SELECTED TEXT:
※

Herpes risk higher for infants of young parents
The chances of a baby being born with herpes are increased when the father is younger than 20 or whose age is unknown, and when the mother is younger than 25, Seattle researchers report.
However, they say, using parents’ age to help target pregnancies for herpes testing would still miss a “substantial proportion” of newborn herpes cases.
Most cases of neonatal herpes occur in infants born to women with no history of genital herpes, Dr. Karen E. Mark of the University of Washington, Seattle, and colleagues note.
Testing for the herpes simplex virus (HSV) during pregnancy and at delivery could help identify these women, the researchers note, and timely treatment would prevent their babies becoming infected.
Identifying risk factors for having an infant with neonatal herpes could boost the cost-benefit of screening. To that end, the researchers looked at data for all live births in Washington state from 1987 to 2002, which included 91 cases of neonatal HSV. In 74 percent of these cases there was no known maternal history of genital herpes.

※

Stored items:
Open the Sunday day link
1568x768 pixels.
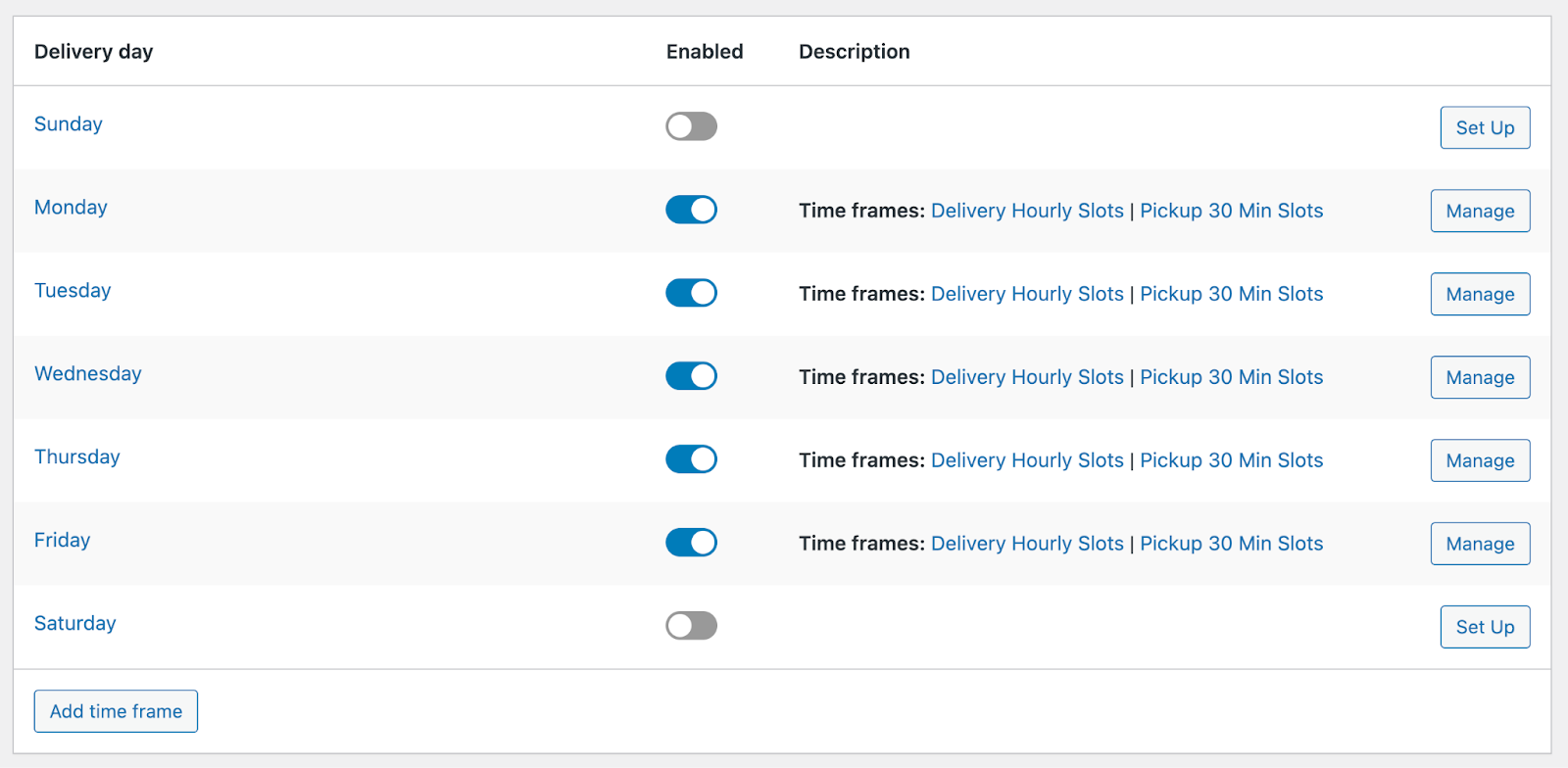click(x=68, y=124)
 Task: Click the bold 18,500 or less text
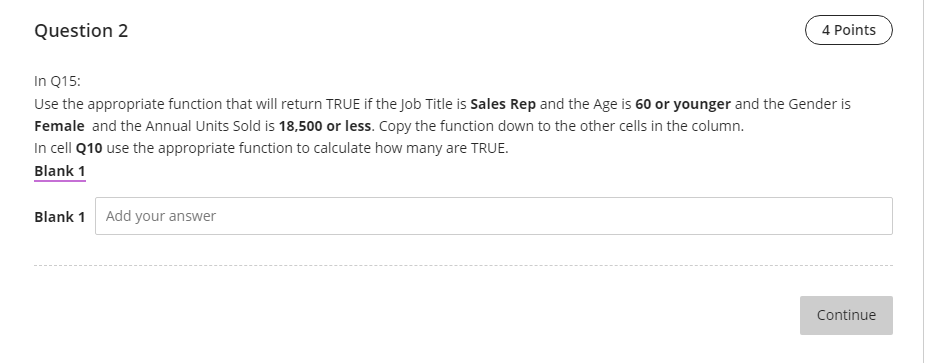pos(324,126)
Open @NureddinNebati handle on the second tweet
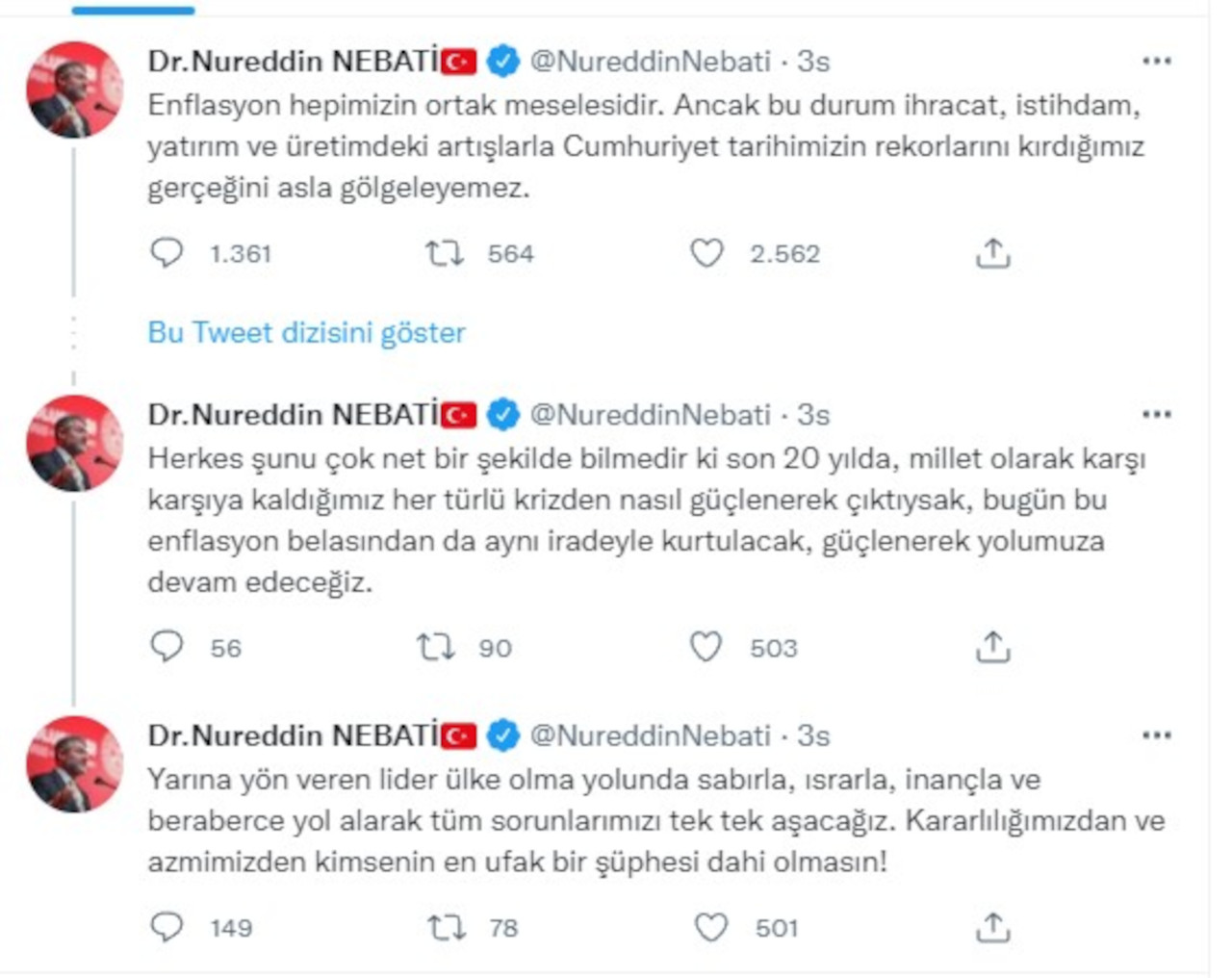 [651, 415]
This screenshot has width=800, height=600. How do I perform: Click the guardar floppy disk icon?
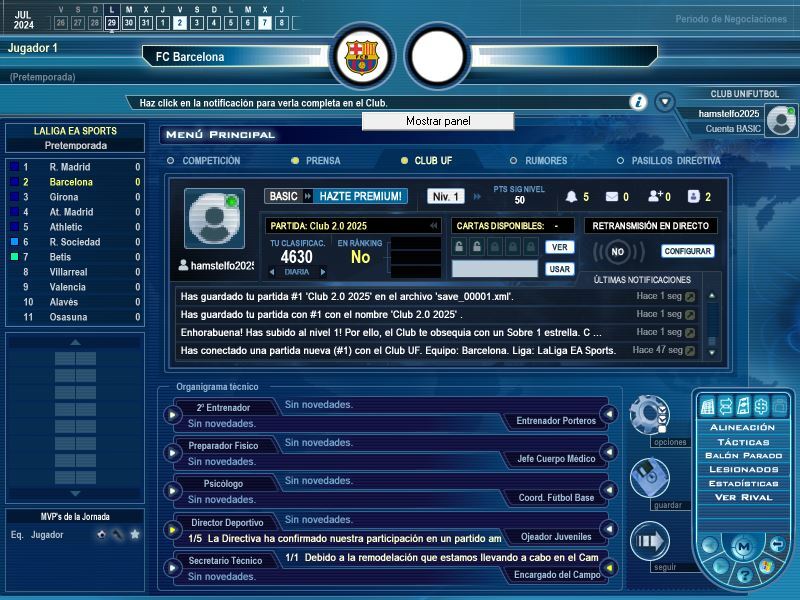(x=648, y=477)
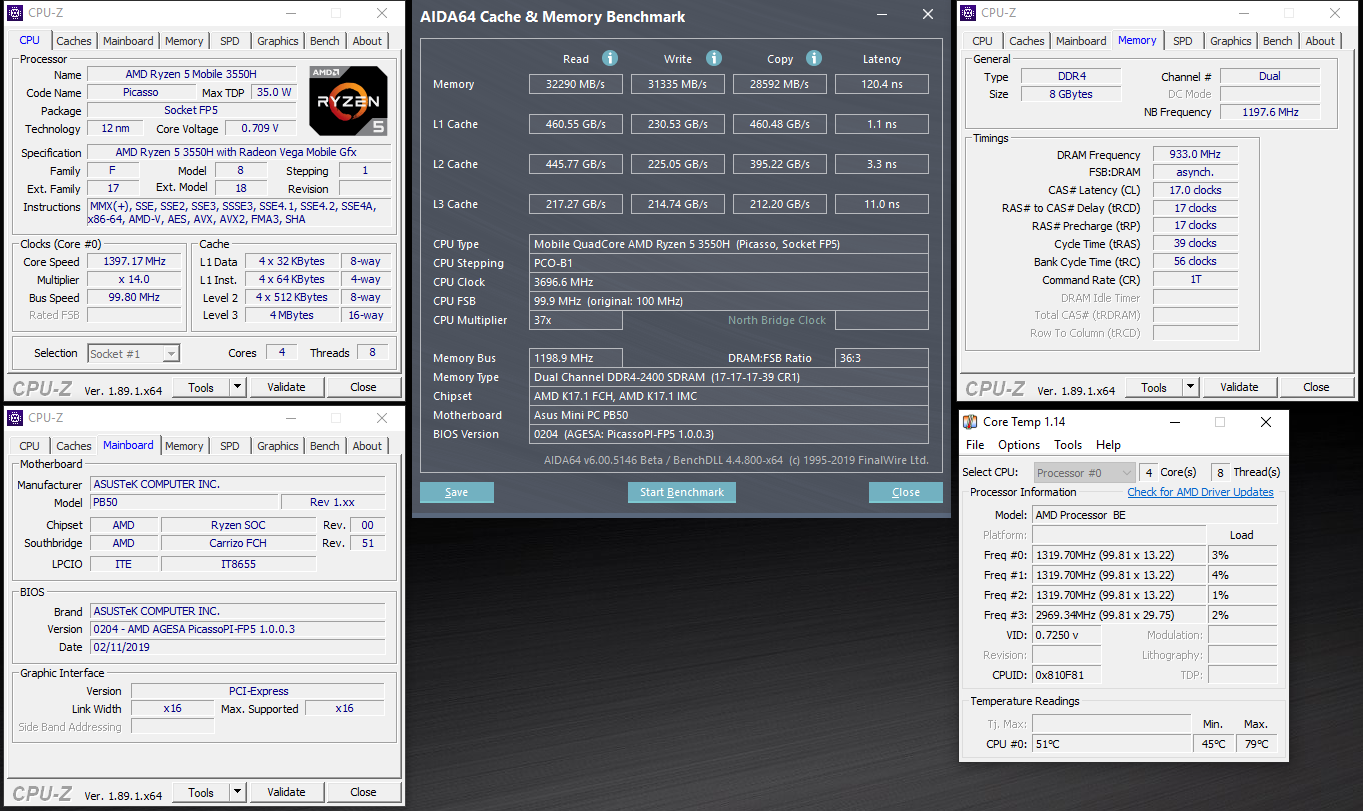This screenshot has width=1363, height=811.
Task: Expand Tools dropdown arrow in CPU-Z Mainboard window
Action: pyautogui.click(x=237, y=792)
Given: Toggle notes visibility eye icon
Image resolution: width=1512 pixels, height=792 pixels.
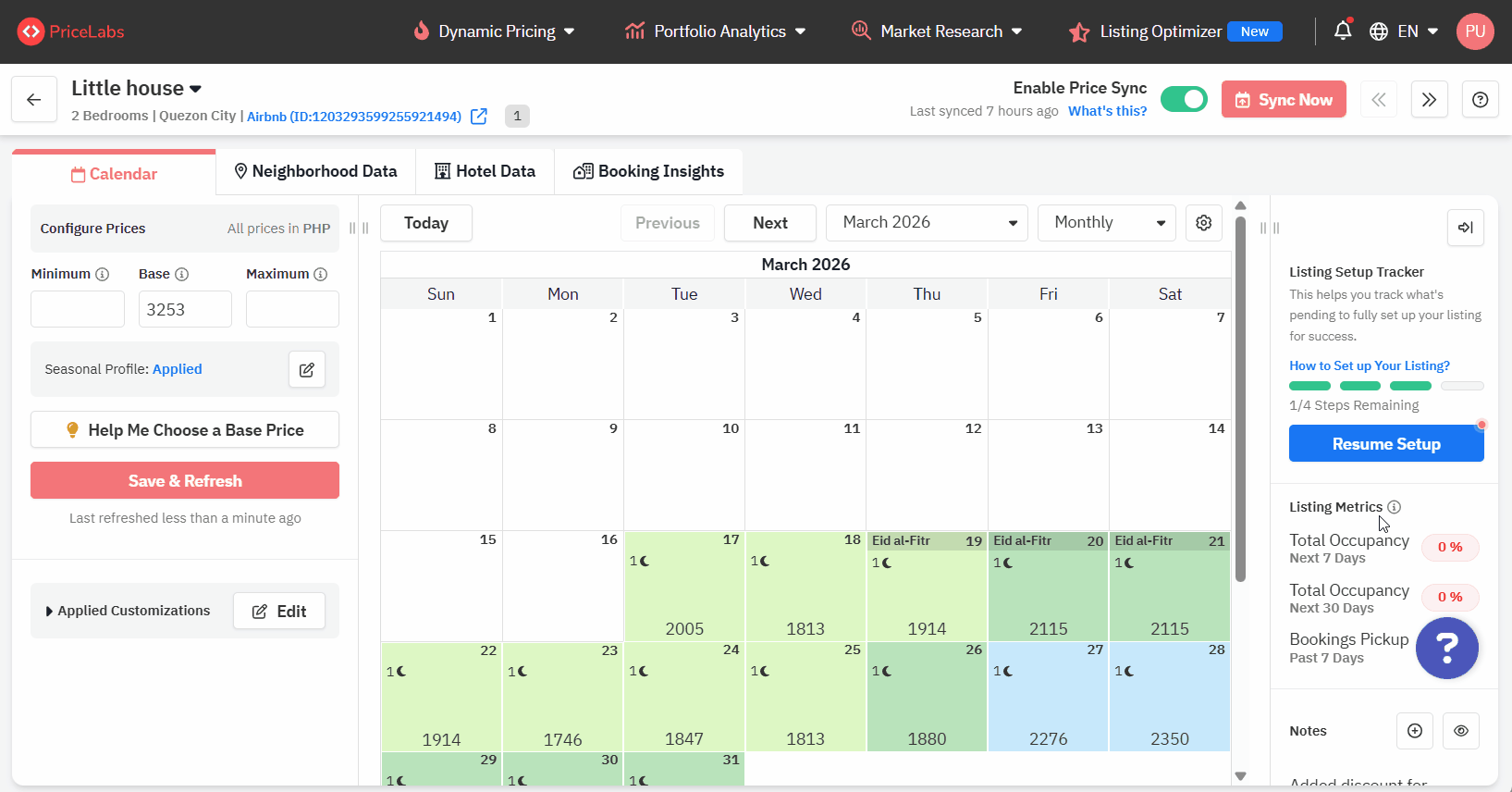Looking at the screenshot, I should click(1460, 731).
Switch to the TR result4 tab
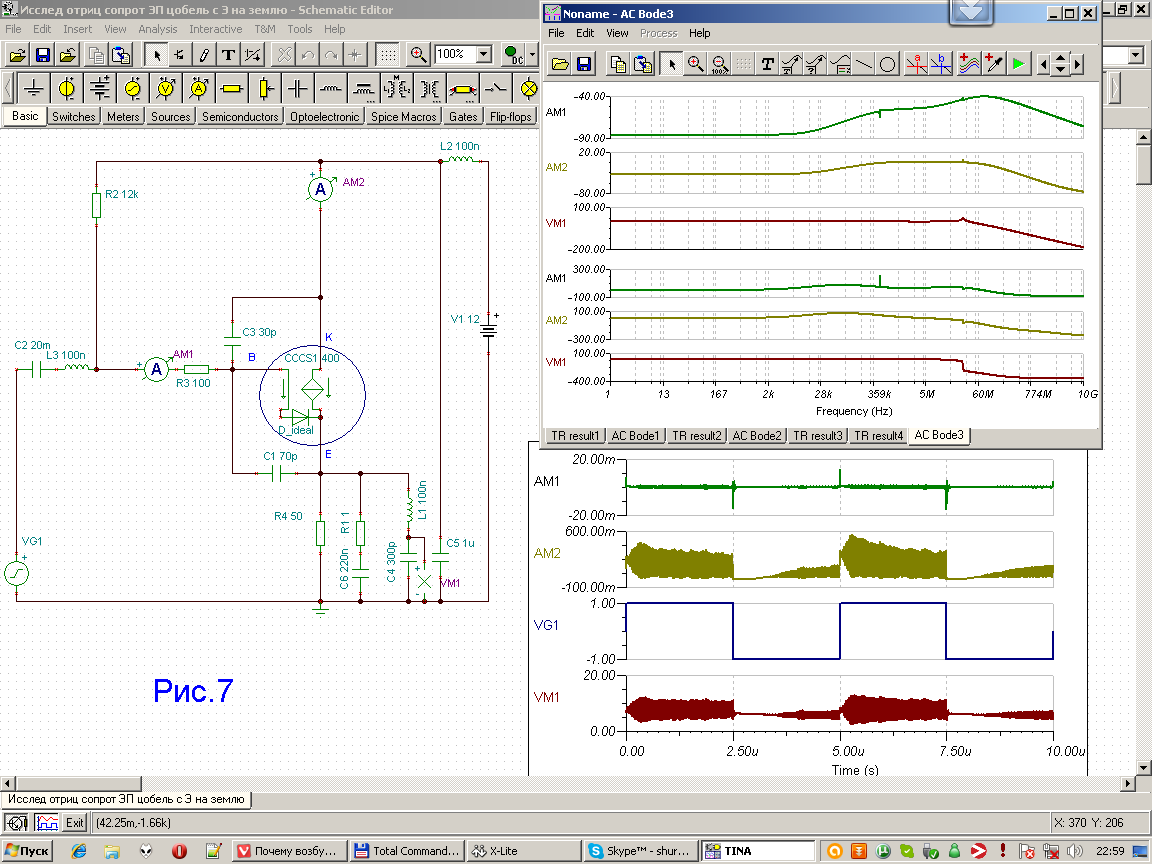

※

ACTIVITY A: List every number that appears in the article on newborn herpes risk.
ACTIVITY B: Extend the article on newborn herpes risk, picking up after its last sentence.

EXERCISE OUTPUT A: 20, 25, 1987, 2002, 91, 74

EXERCISE OUTPUT B:
Maternal age younger than 25 increased the likelihood of the baby being born with herpes by 1.9-fold, and paternal age younger than 20 or unknown paternity increased the risk 1.7 times.
Based on these criteria, 36 percent of all pregnancies would need to be screened, but doing so would prevent 60 percent of neonatal herpes cases, the researchers report in the American Journal of Obstetrics and Gynecology.
Fever during labor and premature membrane rupture were also tied to cases of newborn herpes, the researchers found. Screening for these factors, along with maternal history of genital herpes, would require 60 percent of all pregnancies be screened and would identify 84 percent of cases.
Cost analyses have found that screening of all pregnant women for herpes would be “prohibitively expensive,” costing $363,000 to $1,000,000 for every case of neonatal HSV prevented, Mark and her colleagues note.
Their suggestion to screen only women younger than 25 or those whose partners were under 20 or of unknown age “would cost approximately one third as much and provide two thirds the benefit,” they point out. “Clinicians, payers, policymakers and the public will have to weigh these findings in deciding what approach to prevention is desirable.”